During the early months of 2016, the Hungarian Europe Society started to implement
its project called “The Refugee Crisis and the Reactions of the Visegrad Countries”.
The project included comprehensive and comparative research in the four countries
as well as a one-day workshop in Budapest. Experts of the Hungarian Europe Society
and further researchers from the Czech Republic, Poland, Slovakia and Hungary examined
the various – political, legal, social and cultural – aspects of the unprecedented
phenomenon of the previous year, that is the mass inflow of mostly Muslim asylum seekers
from the Middle East into Europe and the way the V4 countries – all members of the
European Union - responded to it.

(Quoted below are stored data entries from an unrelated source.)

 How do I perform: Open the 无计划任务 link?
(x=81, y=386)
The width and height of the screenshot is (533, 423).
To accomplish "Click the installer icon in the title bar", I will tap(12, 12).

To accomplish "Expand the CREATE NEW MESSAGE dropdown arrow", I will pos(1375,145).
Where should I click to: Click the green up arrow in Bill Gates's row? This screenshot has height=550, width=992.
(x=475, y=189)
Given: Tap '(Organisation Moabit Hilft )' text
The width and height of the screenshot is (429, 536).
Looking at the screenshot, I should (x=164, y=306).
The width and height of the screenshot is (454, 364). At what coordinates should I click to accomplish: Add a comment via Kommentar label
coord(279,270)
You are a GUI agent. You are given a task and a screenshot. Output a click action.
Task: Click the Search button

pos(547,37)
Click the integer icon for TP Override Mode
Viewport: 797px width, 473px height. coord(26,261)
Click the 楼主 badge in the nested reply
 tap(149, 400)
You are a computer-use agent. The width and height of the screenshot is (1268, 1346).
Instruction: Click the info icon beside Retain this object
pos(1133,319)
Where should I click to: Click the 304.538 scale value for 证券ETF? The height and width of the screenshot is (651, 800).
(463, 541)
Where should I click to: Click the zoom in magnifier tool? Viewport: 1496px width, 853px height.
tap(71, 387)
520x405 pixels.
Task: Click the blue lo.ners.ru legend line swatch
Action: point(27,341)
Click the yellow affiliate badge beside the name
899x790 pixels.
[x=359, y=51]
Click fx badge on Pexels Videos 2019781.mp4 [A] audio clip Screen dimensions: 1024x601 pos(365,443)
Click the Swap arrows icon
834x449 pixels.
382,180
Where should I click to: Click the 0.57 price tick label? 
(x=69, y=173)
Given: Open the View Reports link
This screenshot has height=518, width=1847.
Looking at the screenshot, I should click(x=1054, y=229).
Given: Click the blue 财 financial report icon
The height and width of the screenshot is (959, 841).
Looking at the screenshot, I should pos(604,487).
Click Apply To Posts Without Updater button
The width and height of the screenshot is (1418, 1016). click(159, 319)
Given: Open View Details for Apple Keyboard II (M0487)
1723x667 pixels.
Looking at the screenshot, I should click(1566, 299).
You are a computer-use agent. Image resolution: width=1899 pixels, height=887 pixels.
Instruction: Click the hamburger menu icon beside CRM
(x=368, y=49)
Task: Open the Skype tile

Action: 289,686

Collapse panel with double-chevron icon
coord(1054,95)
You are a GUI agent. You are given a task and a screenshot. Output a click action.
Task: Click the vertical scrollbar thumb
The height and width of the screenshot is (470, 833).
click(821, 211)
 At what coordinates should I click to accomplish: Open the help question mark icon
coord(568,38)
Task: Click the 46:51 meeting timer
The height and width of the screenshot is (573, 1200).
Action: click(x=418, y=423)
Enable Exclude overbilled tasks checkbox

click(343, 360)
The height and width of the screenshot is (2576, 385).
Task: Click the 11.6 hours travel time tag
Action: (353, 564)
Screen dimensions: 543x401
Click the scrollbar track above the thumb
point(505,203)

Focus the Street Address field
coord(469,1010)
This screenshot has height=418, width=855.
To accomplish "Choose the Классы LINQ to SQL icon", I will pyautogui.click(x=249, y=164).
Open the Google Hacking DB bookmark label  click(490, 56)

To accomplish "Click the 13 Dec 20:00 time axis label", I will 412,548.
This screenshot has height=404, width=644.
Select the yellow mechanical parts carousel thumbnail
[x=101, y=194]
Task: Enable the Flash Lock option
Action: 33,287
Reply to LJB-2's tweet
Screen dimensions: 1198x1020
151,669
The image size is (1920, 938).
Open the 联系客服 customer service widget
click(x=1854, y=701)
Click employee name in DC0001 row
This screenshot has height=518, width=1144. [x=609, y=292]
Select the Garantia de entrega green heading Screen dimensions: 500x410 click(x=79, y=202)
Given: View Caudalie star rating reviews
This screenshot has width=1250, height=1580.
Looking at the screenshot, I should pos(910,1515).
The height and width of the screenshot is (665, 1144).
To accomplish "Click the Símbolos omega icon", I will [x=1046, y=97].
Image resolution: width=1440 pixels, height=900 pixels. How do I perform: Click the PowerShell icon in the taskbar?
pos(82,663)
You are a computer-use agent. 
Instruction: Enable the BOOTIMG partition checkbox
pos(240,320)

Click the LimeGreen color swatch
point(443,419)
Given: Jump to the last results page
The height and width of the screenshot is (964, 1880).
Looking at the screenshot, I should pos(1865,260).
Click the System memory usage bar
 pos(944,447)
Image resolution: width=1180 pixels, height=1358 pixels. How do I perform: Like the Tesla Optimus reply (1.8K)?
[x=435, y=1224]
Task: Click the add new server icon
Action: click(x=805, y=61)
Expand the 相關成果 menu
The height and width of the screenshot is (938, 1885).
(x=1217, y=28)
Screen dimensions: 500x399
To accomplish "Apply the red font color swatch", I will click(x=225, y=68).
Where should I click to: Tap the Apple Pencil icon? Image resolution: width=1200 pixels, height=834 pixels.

By September 2016, individual case studies have
been completed focusing on different dimensions of the subject matter – they can be
found as attachments to this report.
The following text gives a concise summary of the most important findings of the project
with a strong emphasis on Hungary as the main point of entry for refugees towards
the Western part of Europe. We begin with the historic-cultural impact on the handling
of the crisis in the Central European region, followed by the analysis of an expert
survey managed by the Hungarian Europe Society, then, the analysis of the new characteristics
of the Visegrad cooperation regarding the migration problem follows. The next chapter
is about the “frontcountry” Hungary: this case has been investigated thoroughly also
because of the central role the country played during the peak of the crisis and also
since its government’s rhetoric and measures represent the most radical anti-thesis
to the crisis management of the European institutions and the German government. At
the end of our report, summaries of the Slovak and Czech situation can be read – since
Poland remained practically untouched from the crisis, there is no special case study
about the Polish development.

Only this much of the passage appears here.